AUSZUFÜHRENDE AUFGABE
Zitiere aus der unten stehenden Gerichtsentscheidung wortgetreu den Abschnitt, der mit den Worten „Der Revision wird“ beginnt und mit „der Vollrente gebührt.“ endet.

VORLIEGENDER TEXTAUSZUG
++++++++++
Spruch:
Der Antrag des Klägers, beim Verfassungsgerichtshof die Überprüfung der §§ 205 Abs 4 ASVG sowie 148i und 148j BSVG wegen Verfassungswidrigkeit zu beantragen, wird zurückgewiesen.
Der Revision wird nicht Folge gegeben.
Der Kläger hat die Kosten seines Rechtsmittels selbst zu tragen.
Text
Entscheidungsgründe:
Mit Bescheid vom 20. 1. 1999 sprach die beklagte Partei aus, dass dem Kläger für die Folgen der von ihm als selbständig erwerbstätiger Säger am 3. 10. 1983 und am 4. 4. 1997 erlittenen Arbeitsunfälle ab 1. 2. 1999 eine Gesamtrente als Dauerrente im Ausmaß von 20 vH der Vollrente gebührt.
Aufgrund eines vor dem Landesgericht Linz als Arbeits- und Sozialgericht am 28. 5. 2008 abgeschlossenen Vergleichs, AZ 11 Cgs 14/08a, gewährte die Sozialversicherungsanstalt der Bauern dem Kläger für die Folgen eines Arbeitsunfalls vom 7. 11. 2006 ab 7. 11. 2007 eine Betriebsrente im Ausmaß von 30 vH der Vollrente.
++++++++++
(Gespeicherte Einträge)
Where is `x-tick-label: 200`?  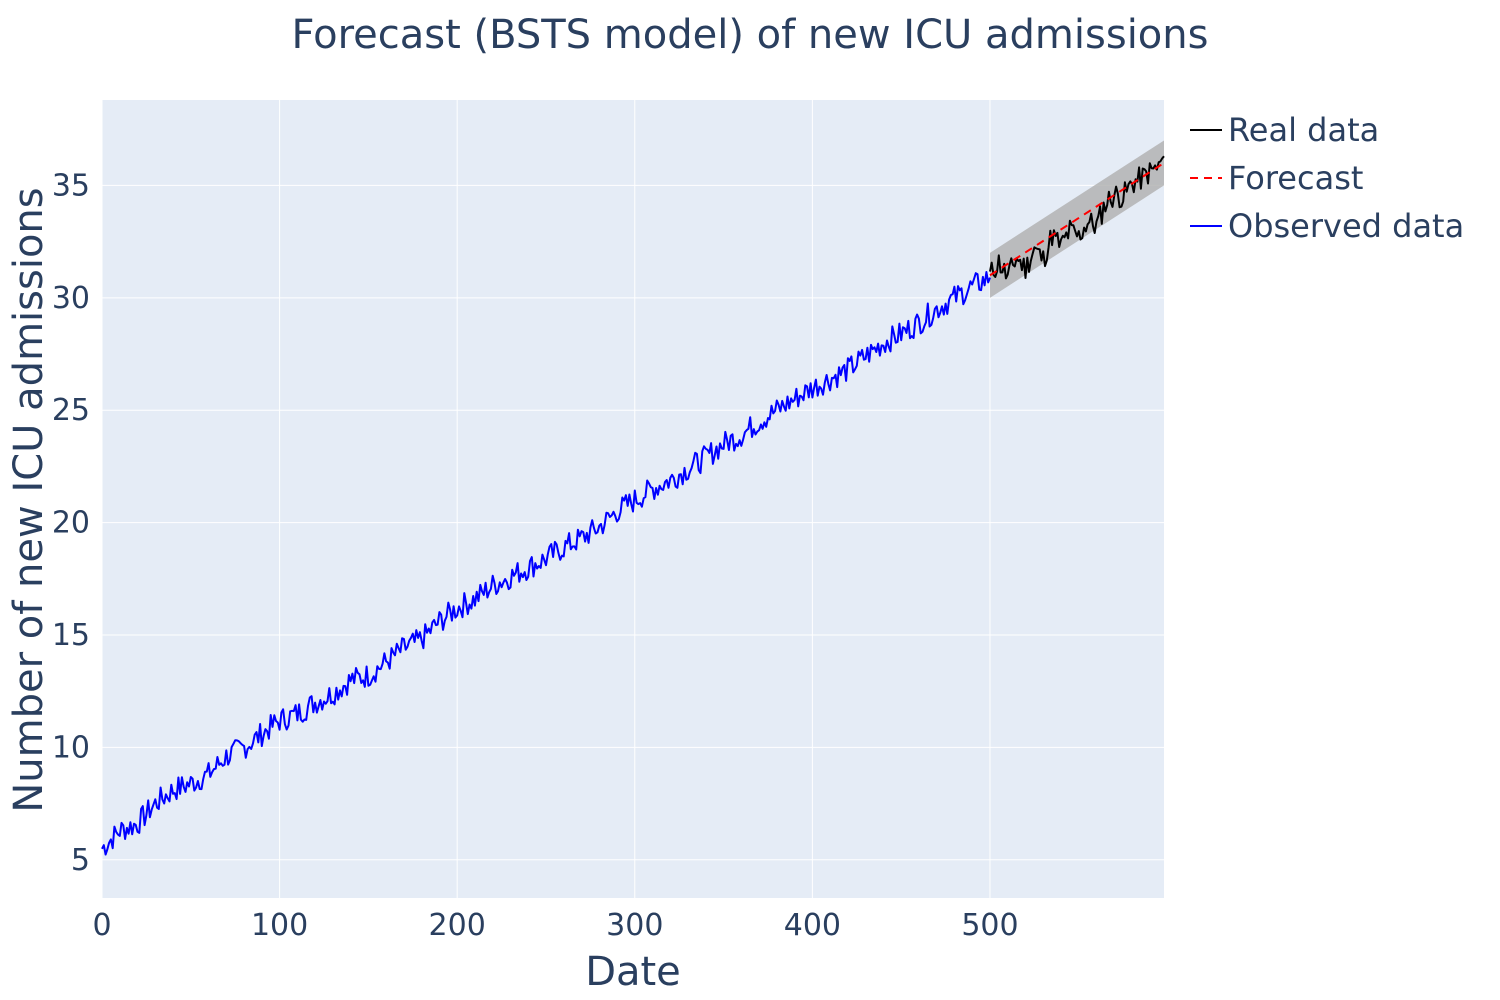 x-tick-label: 200 is located at coordinates (458, 926).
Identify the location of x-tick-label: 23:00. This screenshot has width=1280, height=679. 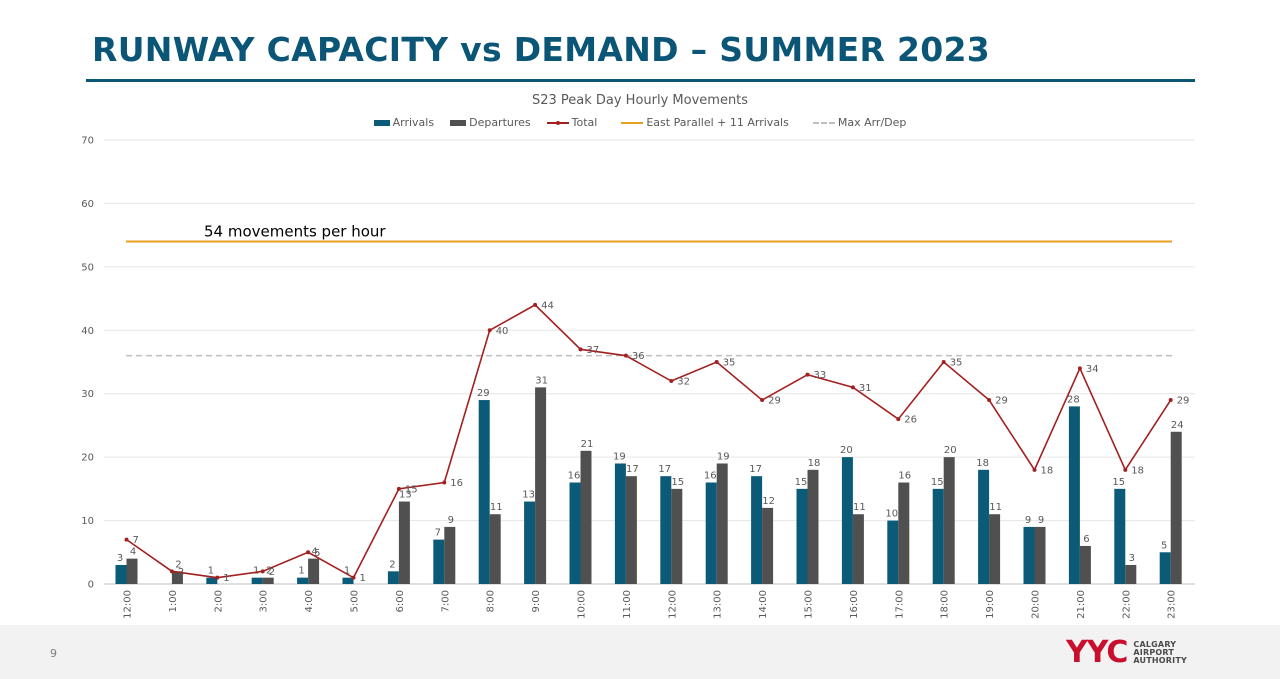
(1172, 604).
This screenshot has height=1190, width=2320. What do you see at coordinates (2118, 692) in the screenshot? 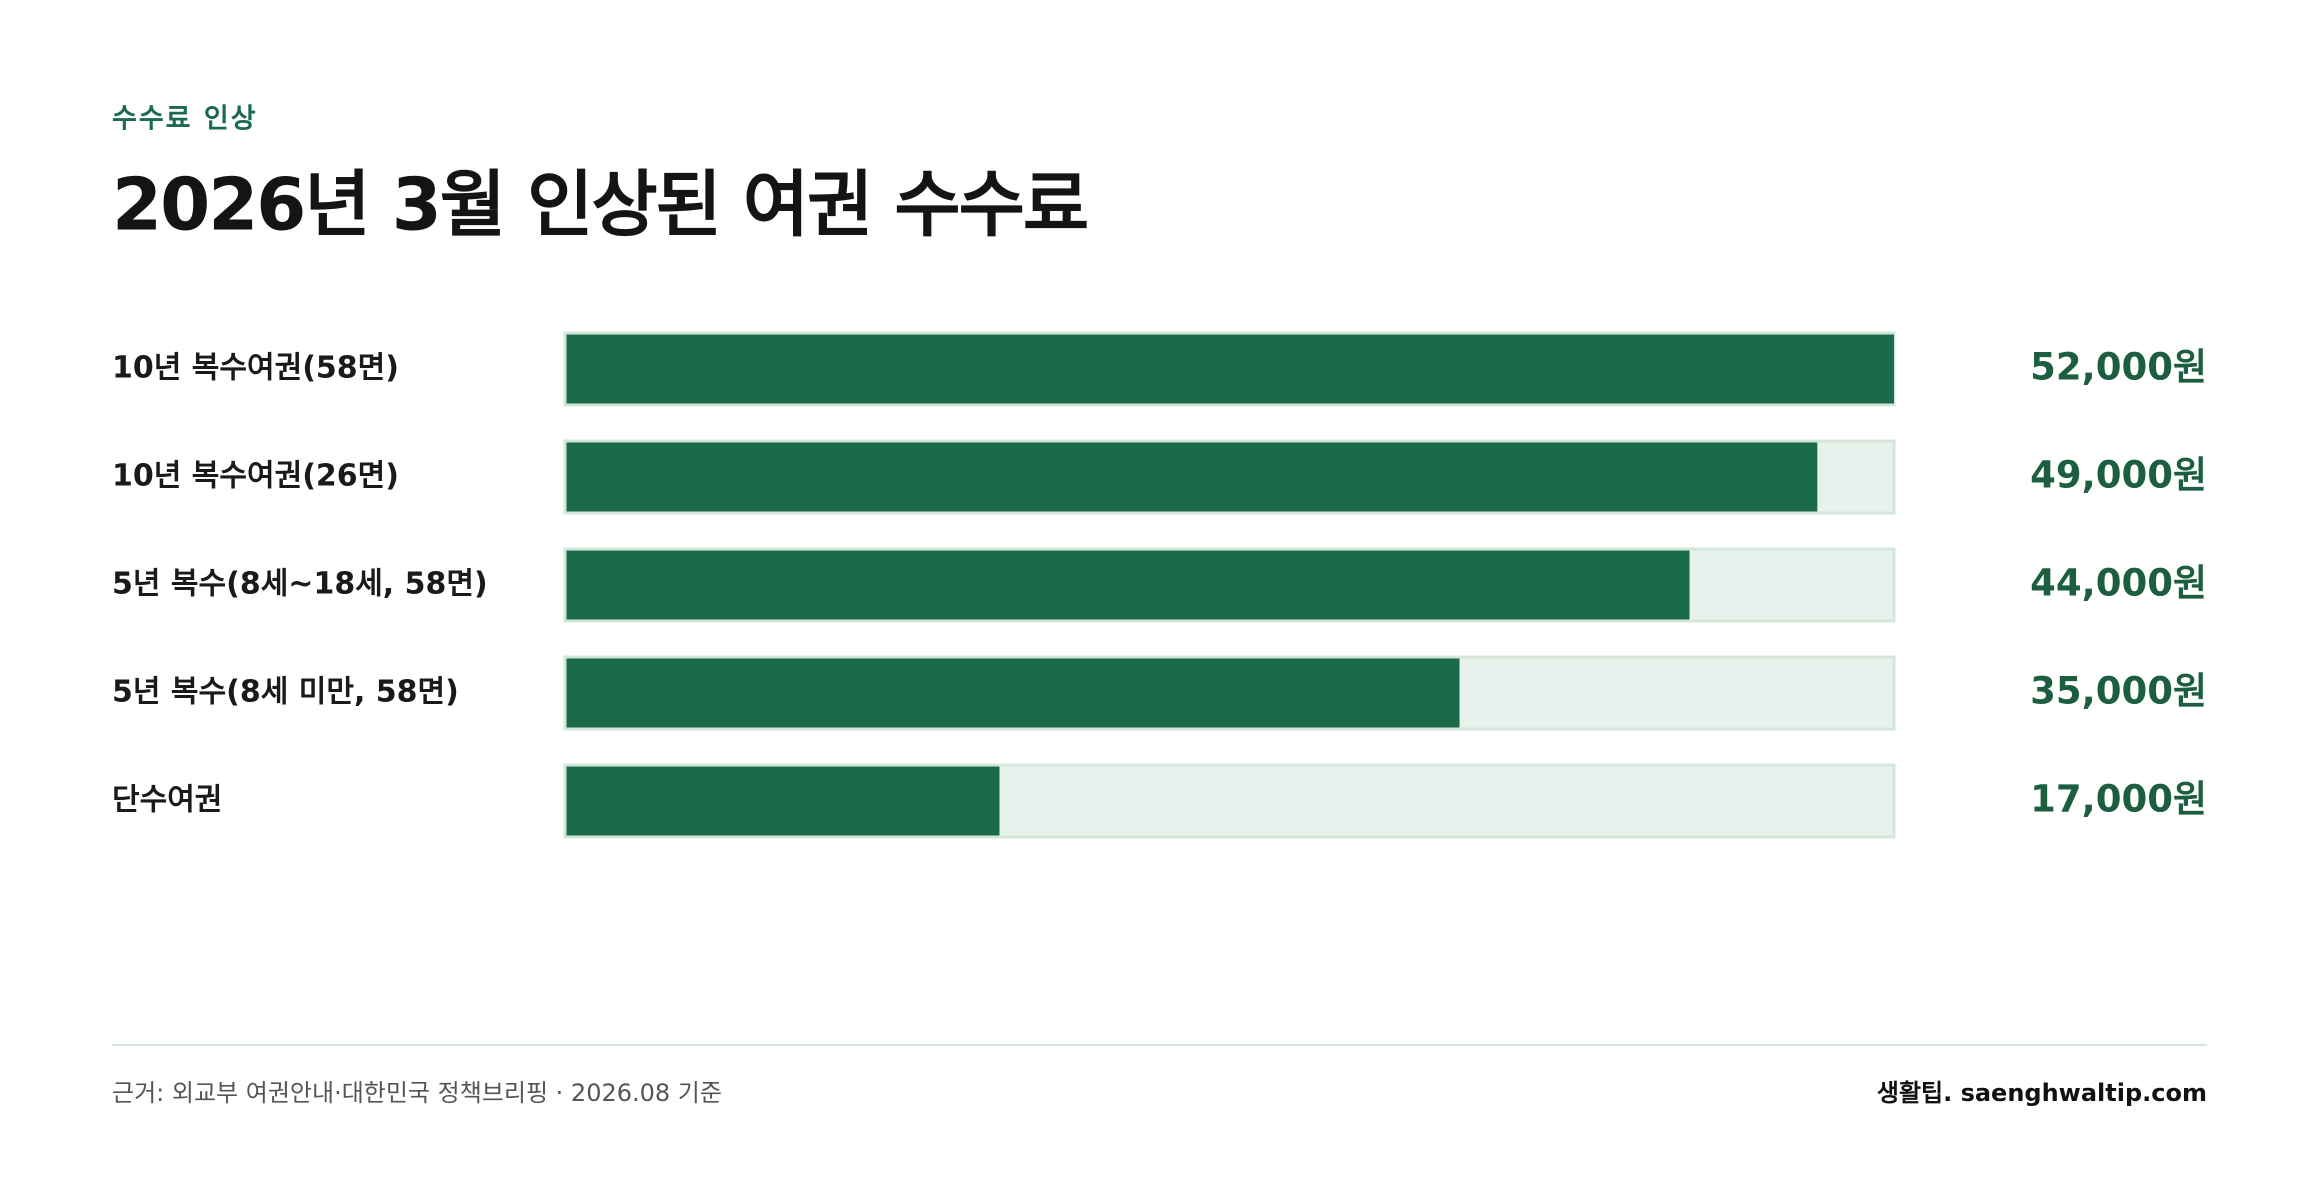
I see `value-label: 35,000원` at bounding box center [2118, 692].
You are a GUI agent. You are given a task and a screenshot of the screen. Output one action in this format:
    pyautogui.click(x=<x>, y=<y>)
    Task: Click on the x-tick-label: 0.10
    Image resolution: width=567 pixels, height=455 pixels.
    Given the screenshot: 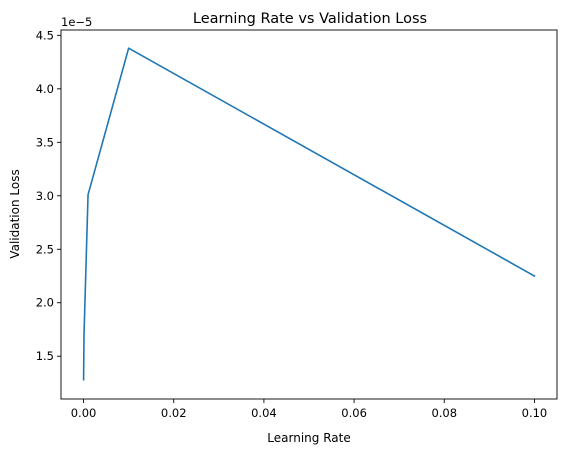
++++++++++
ANTWORT
Der Revision wird nicht Folge gegeben.
Der Kläger hat die Kosten seines Rechtsmittels selbst zu tragen.
Text
Entscheidungsgründe:
Mit Bescheid vom 20. 1. 1999 sprach die beklagte Partei aus, dass dem Kläger für die Folgen der von ihm als selbständig erwerbstätiger Säger am 3. 10. 1983 und am 4. 4. 1997 erlittenen Arbeitsunfälle ab 1. 2. 1999 eine Gesamtrente als Dauerrente im Ausmaß von 20 vH der Vollrente gebührt.